Easy Management with @use-funnel

The following code demonstrates defining two steps, A and B, using useFunnel.

  • Each step has its unique context.
  • The initial step is A, where the type of context.a is string or undefined.
  • When the step changes to B, the type of context.a is fixed as string.
const funnel = useFunnel<{
  A: { a?: string; b?: string };
  B: { a: string; b?: string };
}>({
  id: "strongly-typed",
  initial: {
    step: "A",
    context: {}
  }
});
 
// When the initial step is "A", the type of context.a is "string" or "undefined"
funnel.step === "A" && typeof funnel.context.a // "string" | "undefined"
// When the step changes to "B", the type of context.a is "string"
funnel.step === "B" && typeof funnel.context.a // "string"

By ensuring type safety for the context property of each step guarantees that you can clearly define the necessary context and prevent errors.


Next is an example of code that throws an error because it doesn't match the defined type.

const funnel = useFunnel<{
  A: { a?: string; b?: string; c?: string };
  B: { a: string; b: string; c?: string };
  C: { a: string; b: string; c: string };
}>({
  id: "strongly-typed",
  initial: {
    step: "A",
    context: { a: "a" }
  }
});
 
if (funnel.step === "A") {
	funnel.history.push("B", {});
	// ^ '{}' is not assignable to type '{ a: string; b: string; c?: string; }'.
}

The error occurs because you are trying to transition to the B step using an empty object {}. According to the type definition of the B step, b is a required property. Since an empty object does not match this type definition, an error occurs.

To resolve the error, you need to provide the required property b value when transitioning to the B step. For example, you can modify the code as follows:

if (funnel.step === "A") {
    funnel.history.push("B", { b: "required value" });
}

Now that the type definition is satisfied, the error no longer occurs.

Easy History State Management

Effective history state management is crucial for implementing complex UI flows. @use-funnel manages state and history together, storing state snapshots and updating the current state based on route changes.

History Management

With @use-funnel, you can easily manage the history of state transitions.

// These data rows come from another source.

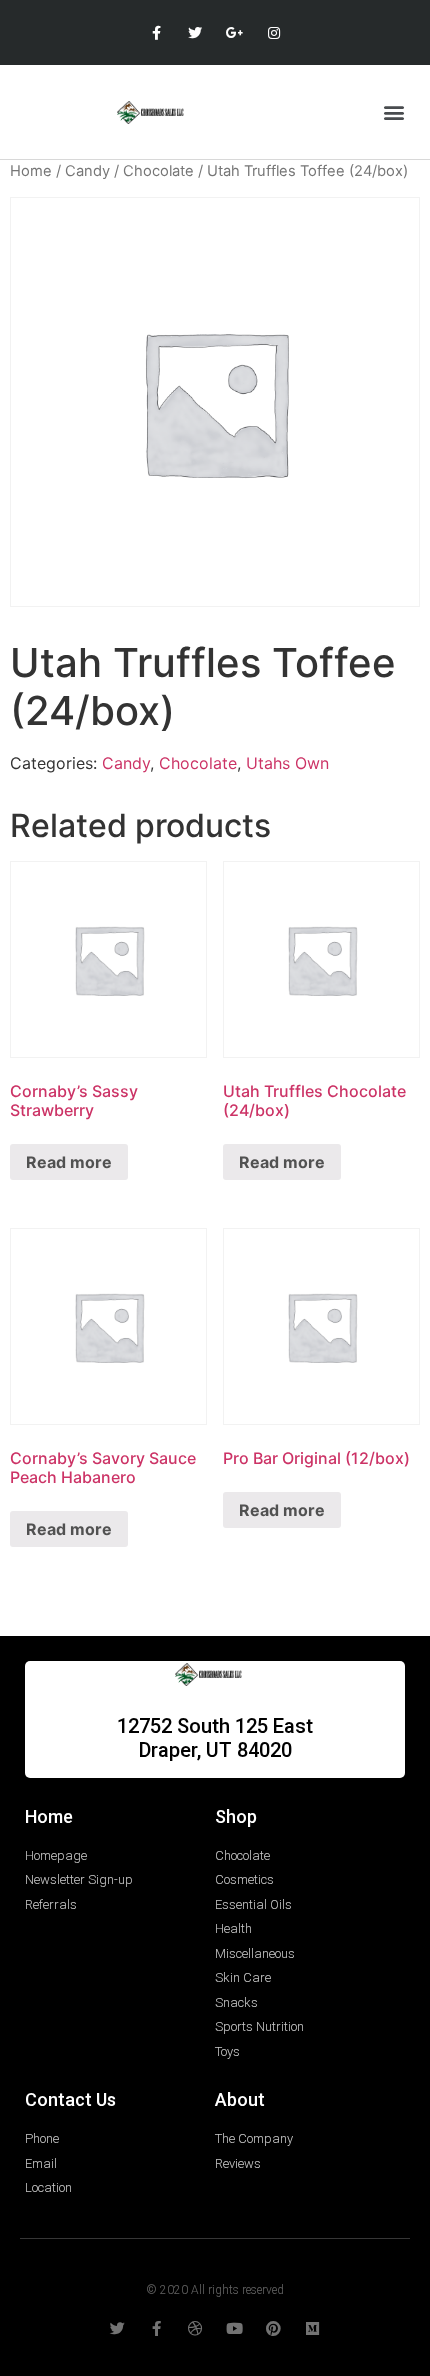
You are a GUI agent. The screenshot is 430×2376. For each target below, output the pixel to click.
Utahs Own (287, 763)
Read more (69, 1162)
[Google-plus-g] (234, 32)
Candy (87, 171)
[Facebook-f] (156, 32)
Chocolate (158, 171)
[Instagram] (273, 32)
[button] (393, 111)
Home (31, 171)
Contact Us (70, 2099)
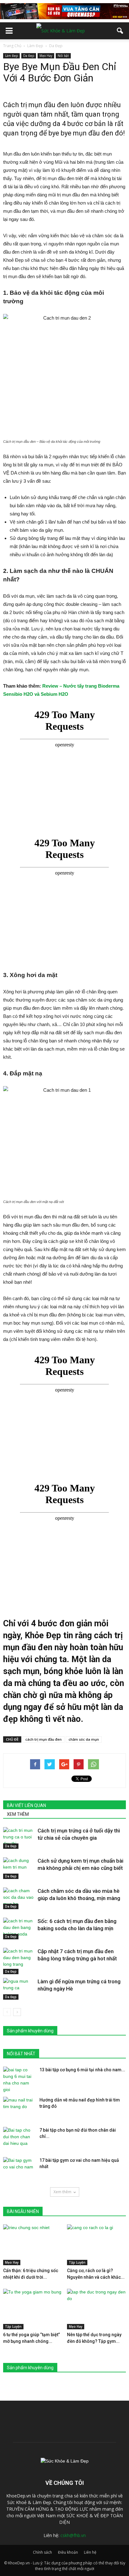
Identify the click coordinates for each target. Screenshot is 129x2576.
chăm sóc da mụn (84, 1739)
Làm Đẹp (11, 55)
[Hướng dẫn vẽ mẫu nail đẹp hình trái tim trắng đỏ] (18, 2108)
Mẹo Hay (45, 55)
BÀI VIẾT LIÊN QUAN (26, 1805)
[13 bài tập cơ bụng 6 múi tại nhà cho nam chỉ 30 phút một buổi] (18, 2080)
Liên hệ (90, 2552)
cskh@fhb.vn (73, 2535)
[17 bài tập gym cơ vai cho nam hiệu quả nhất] (18, 2168)
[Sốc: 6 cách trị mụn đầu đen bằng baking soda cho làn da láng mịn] (18, 1928)
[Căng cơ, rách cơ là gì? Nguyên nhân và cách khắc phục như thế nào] (96, 2244)
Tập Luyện (77, 2262)
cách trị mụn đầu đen (43, 1739)
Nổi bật (63, 55)
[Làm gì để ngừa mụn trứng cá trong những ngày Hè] (18, 1989)
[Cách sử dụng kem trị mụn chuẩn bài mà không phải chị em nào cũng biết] (18, 1868)
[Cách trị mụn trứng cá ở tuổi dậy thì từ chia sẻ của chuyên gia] (18, 1838)
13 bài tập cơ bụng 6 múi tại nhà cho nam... (82, 2069)
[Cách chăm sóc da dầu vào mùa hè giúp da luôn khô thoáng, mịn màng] (18, 1898)
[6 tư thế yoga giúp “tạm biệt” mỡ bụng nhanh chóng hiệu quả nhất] (32, 2309)
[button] (120, 30)
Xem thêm (62, 2191)
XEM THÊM (18, 1814)
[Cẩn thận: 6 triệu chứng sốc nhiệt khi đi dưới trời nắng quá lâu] (32, 2244)
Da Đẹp (28, 55)
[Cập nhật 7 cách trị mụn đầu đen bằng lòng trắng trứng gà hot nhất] (18, 1961)
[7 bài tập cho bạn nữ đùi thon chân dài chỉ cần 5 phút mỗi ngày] (18, 2138)
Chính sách (42, 2552)
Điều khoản (68, 2552)
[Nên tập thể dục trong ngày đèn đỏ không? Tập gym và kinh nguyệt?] (96, 2309)
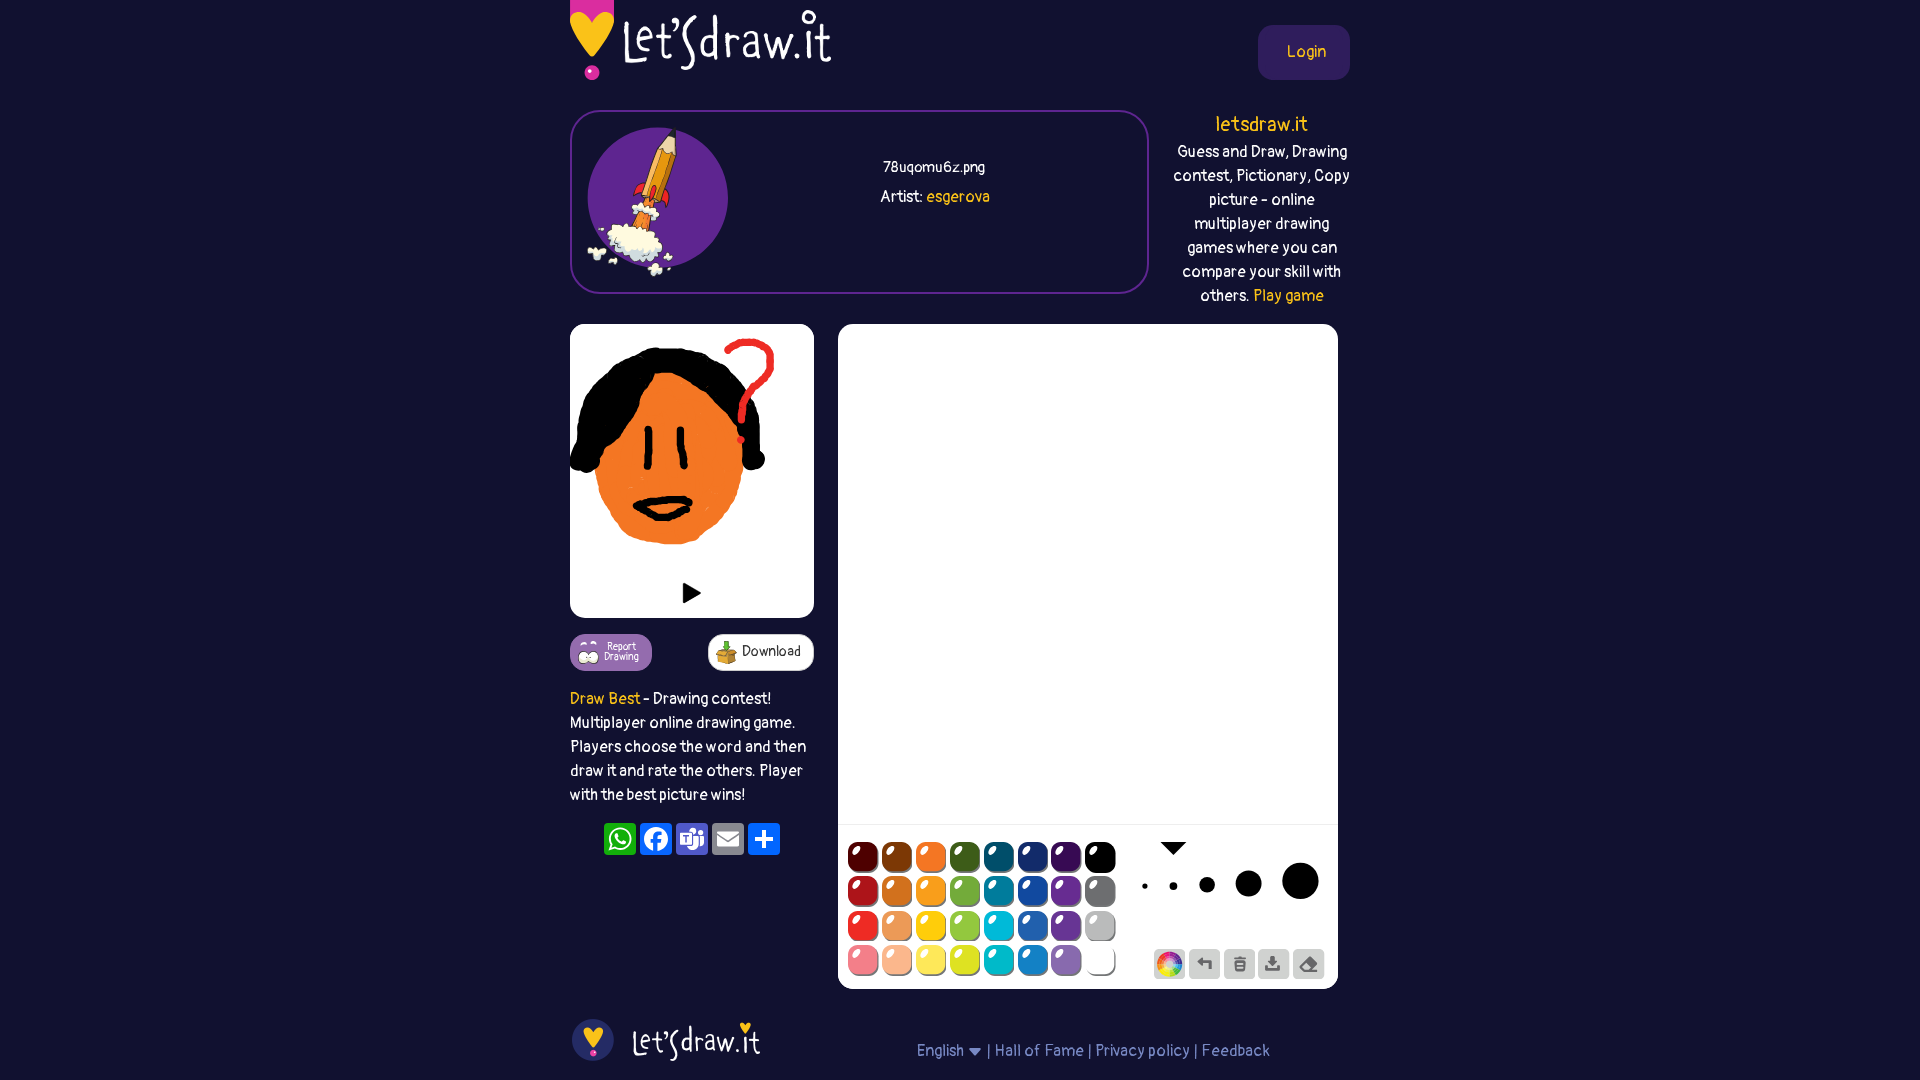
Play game (1288, 296)
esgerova (958, 197)
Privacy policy (1142, 1051)
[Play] (692, 593)
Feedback (1235, 1051)
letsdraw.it (1261, 124)
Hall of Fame (1039, 1051)
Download (771, 651)
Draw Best (605, 699)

This ensures that navigating back and forth between steps maintains the correct state.

Consider a simple funnel with three steps: A → B → C.

After selecting true in step A and false in step B, you move to step C. If the user navigates back from step C, what should the state be?

Ideally, you would expect the state to return to the state selected in step B: state: { A: true, B: false }. However, if the state is separated from the history, navigating back may not restore the state correctly, and only the latest state may be maintained.

@use-funnel solves this problem by managing history and state together. Each time the funnel transitions to the next step, it saves a state snapshot in the history. When the route changes, the current state is updated accordingly.